Vector functions are fundamental in representing multi-dimensional systems in vector calculus. A vector function assigns a vector to each point in its domain, often parameterized by a variable such as time \( t \). These functions are widely used in physics and engineering to model motion and fields, capturing not just magnitude but direction as well.

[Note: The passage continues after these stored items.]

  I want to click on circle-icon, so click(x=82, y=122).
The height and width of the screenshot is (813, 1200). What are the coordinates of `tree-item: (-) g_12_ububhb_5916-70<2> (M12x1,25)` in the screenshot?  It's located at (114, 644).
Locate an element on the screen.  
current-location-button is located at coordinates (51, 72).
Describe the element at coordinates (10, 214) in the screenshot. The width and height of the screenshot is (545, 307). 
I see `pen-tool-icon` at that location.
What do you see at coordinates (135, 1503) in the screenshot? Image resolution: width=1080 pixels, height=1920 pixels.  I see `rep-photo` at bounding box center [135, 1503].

In our exercise, the vector function \( \mathbf{r}(t) \) has components expressed as functions of \( t \), specifically functions assigned to \( \mathbf{i} \), \( \mathbf{j} \), and \( \mathbf{k} \). For example, in part (a), the vector function is \( \mathbf{r}(t) = (3t+4)^3 \mathbf{i} + e^{i^2} \mathbf{j} + \mathbf{k} \), representing how each direction (or dimension) independently varies with \( t \).

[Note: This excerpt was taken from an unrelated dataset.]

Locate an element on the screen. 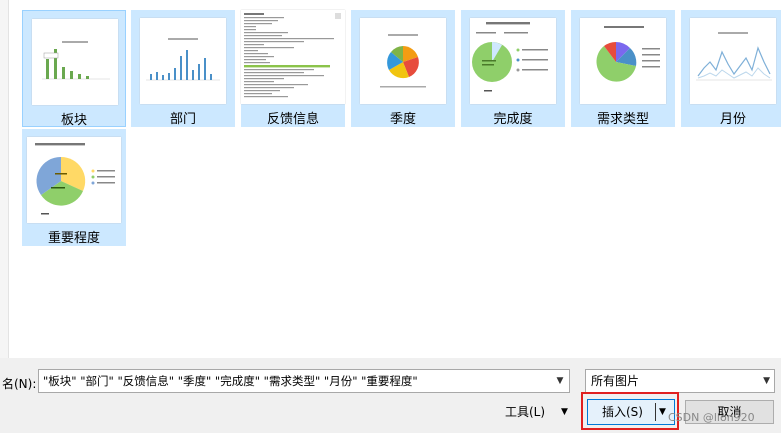  left-scroll-strip is located at coordinates (4, 179).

This means to evaluate these functions, a separate calculus process is applied to each component, respecting the unique characteristics of vector operations.

Derivatives

Derivatives measure how a function changes as its input changes. In vector calculus, derivatives apply to each component of a vector function separately, which offers insight into how the vector's magnitude and direction change over time.

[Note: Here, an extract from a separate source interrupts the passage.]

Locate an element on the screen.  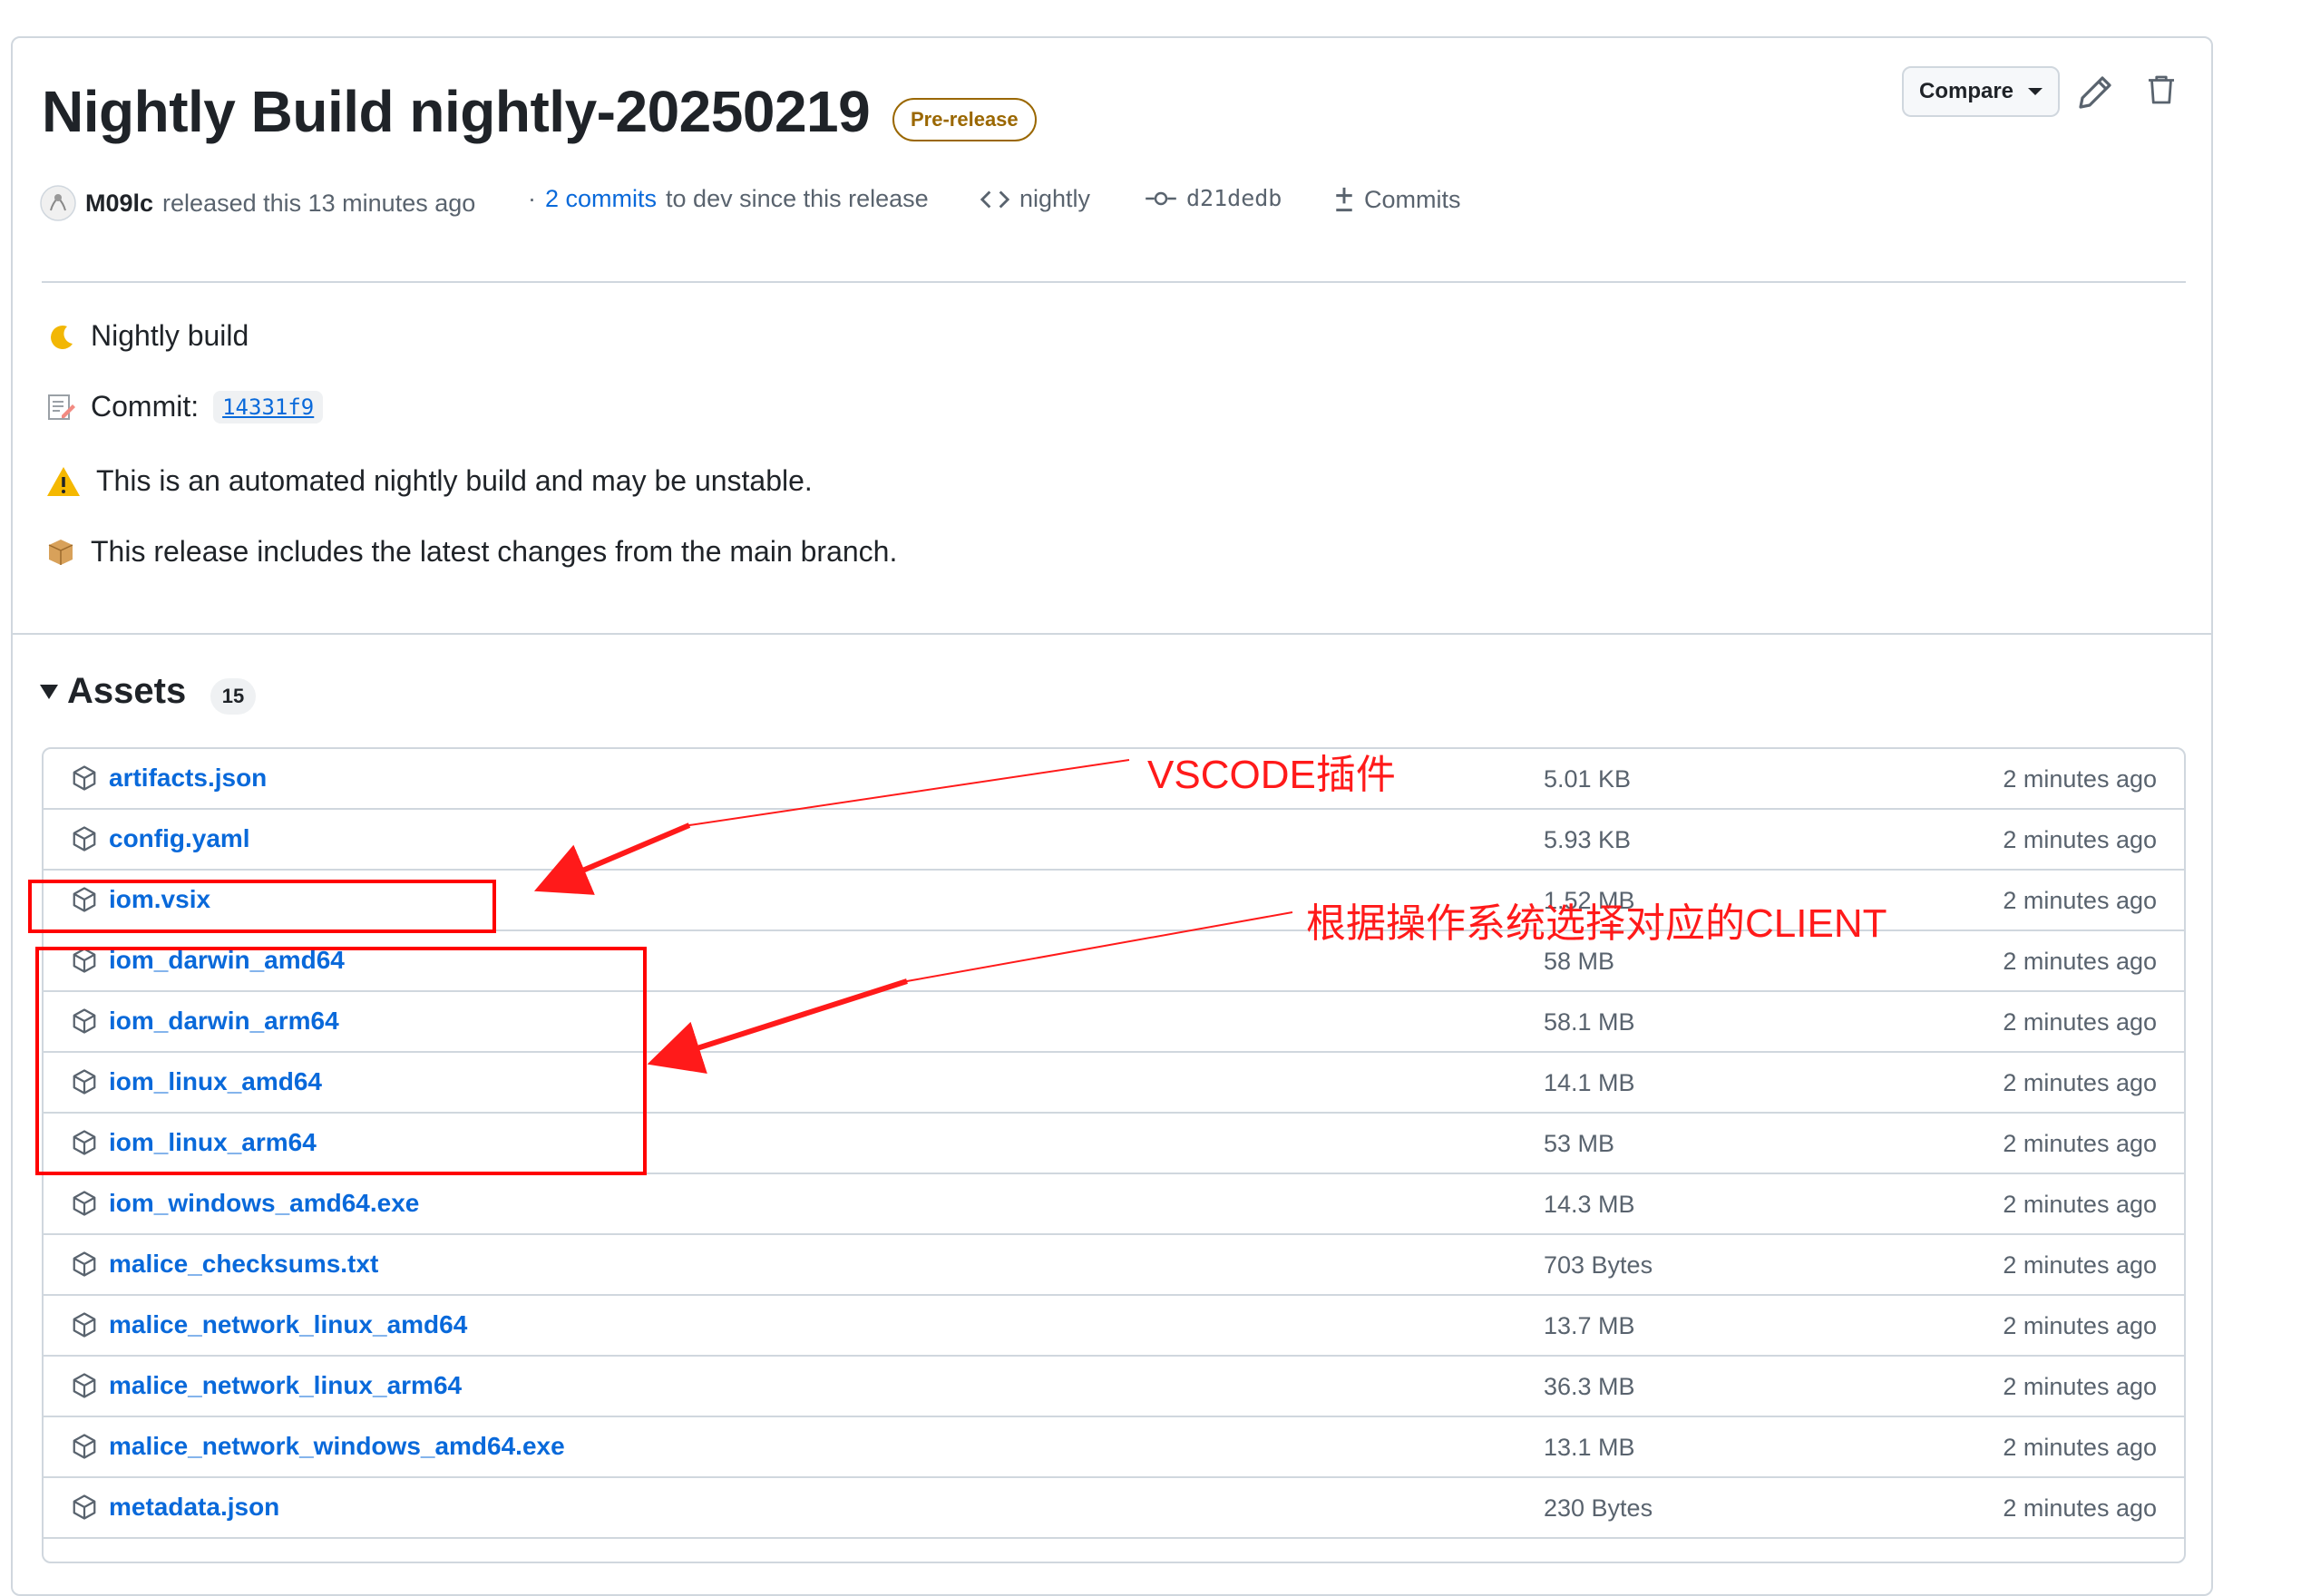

In part (a) of the exercise, finding the derivatives of the vector function \( \mathbf{r}(t) \) involves solving for the derivatives of each component, such as \( (3t+4)^3 \), \( e^{i^2} \), and constants, and then integrating these into a holistic change represented by \( D_t \mathbf{r}(t) \).

Similarly, in part (b), the derivative requires dealing with trigonometric and polynomial components, shown by finding expressions like \( \sin(2t) \), demonstrating derivative rules like the chain rule on \( \sin^2(t) \) and familiar product and power rules.

Calculus Solutions

Solving calculus problems often involves a systematic approach leveraging differentiation rules, understanding, and manipulating vector components. In the original exercise, calculus solutions are applied to determine the rates of change both at a first and second derivative level. This reflects the solving phase in calculus problems, often involving clear identification of each component to apply correct calculus principles.

The calculus solution process in step-by-step format ensures components like polynomials and trigonometric functions are accurately differentiated, and secondary efforts like taking the derivative of a derivative are handled precisely. By breaking down components, the process illustrates problem-solving in calculus, helping students grasp the progression from understanding the problem, through differentiation, to finding solutions, both initial and ongoing, within a clear and structured framework.